§ **The task**:
What is needed is an exact transcription of every entry below.

§ **Data shown**:
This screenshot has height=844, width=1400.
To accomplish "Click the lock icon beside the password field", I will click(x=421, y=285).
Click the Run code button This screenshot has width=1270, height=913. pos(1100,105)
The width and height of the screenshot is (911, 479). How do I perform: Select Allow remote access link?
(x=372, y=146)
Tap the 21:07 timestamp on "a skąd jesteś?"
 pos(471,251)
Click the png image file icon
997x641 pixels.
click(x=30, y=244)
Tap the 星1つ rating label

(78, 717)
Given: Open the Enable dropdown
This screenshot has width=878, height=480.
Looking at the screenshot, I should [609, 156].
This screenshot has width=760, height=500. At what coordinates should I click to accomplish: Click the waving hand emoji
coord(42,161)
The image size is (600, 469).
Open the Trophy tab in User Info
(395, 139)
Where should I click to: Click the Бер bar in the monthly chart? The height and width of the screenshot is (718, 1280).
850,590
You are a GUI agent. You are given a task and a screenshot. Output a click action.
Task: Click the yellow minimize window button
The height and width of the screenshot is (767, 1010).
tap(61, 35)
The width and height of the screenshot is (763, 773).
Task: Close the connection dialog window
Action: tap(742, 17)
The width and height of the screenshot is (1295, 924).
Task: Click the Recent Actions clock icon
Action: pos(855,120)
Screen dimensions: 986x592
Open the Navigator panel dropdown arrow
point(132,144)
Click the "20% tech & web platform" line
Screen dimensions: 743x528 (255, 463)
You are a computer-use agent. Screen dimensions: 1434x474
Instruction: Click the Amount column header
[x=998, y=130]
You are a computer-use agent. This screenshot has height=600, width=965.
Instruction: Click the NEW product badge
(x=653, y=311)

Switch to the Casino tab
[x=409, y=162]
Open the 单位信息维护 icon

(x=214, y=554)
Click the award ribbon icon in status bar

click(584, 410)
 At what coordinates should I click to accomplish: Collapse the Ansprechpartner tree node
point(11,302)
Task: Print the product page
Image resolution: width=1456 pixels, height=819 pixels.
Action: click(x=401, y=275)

§ **The answer**:
This screenshot has height=844, width=1400.
To accomplish "Click the lock icon beside the password field", I will click(x=421, y=285).
Click the Run code button This screenshot has width=1270, height=913. pos(1100,105)
The width and height of the screenshot is (911, 479). How do I perform: Select Allow remote access link?
(x=372, y=146)
Tap the 21:07 timestamp on "a skąd jesteś?"
 pos(471,251)
Click the png image file icon
997x641 pixels.
click(x=30, y=244)
Tap the 星1つ rating label

(78, 717)
Given: Open the Enable dropdown
This screenshot has width=878, height=480.
Looking at the screenshot, I should [609, 156].
This screenshot has width=760, height=500. At what coordinates should I click to accomplish: Click the waving hand emoji
coord(42,161)
The image size is (600, 469).
Open the Trophy tab in User Info
(395, 139)
Where should I click to: Click the Бер bar in the monthly chart? The height and width of the screenshot is (718, 1280).
850,590
You are a GUI agent. You are given a task and a screenshot. Output a click action.
Task: Click the yellow minimize window button
The height and width of the screenshot is (767, 1010).
tap(61, 35)
The width and height of the screenshot is (763, 773).
Task: Close the connection dialog window
Action: tap(742, 17)
The width and height of the screenshot is (1295, 924).
Task: Click the Recent Actions clock icon
Action: pos(855,120)
Screen dimensions: 986x592
Open the Navigator panel dropdown arrow
point(132,144)
Click the "20% tech & web platform" line
Screen dimensions: 743x528 (255, 463)
You are a computer-use agent. Screen dimensions: 1434x474
Instruction: Click the Amount column header
[x=998, y=130]
You are a computer-use agent. This screenshot has height=600, width=965.
Instruction: Click the NEW product badge
(x=653, y=311)

Switch to the Casino tab
[x=409, y=162]
Open the 单位信息维护 icon

(x=214, y=554)
Click the award ribbon icon in status bar

click(584, 410)
 At what coordinates should I click to accomplish: Collapse the Ansprechpartner tree node
point(11,302)
Task: Print the product page
Image resolution: width=1456 pixels, height=819 pixels.
Action: click(x=401, y=275)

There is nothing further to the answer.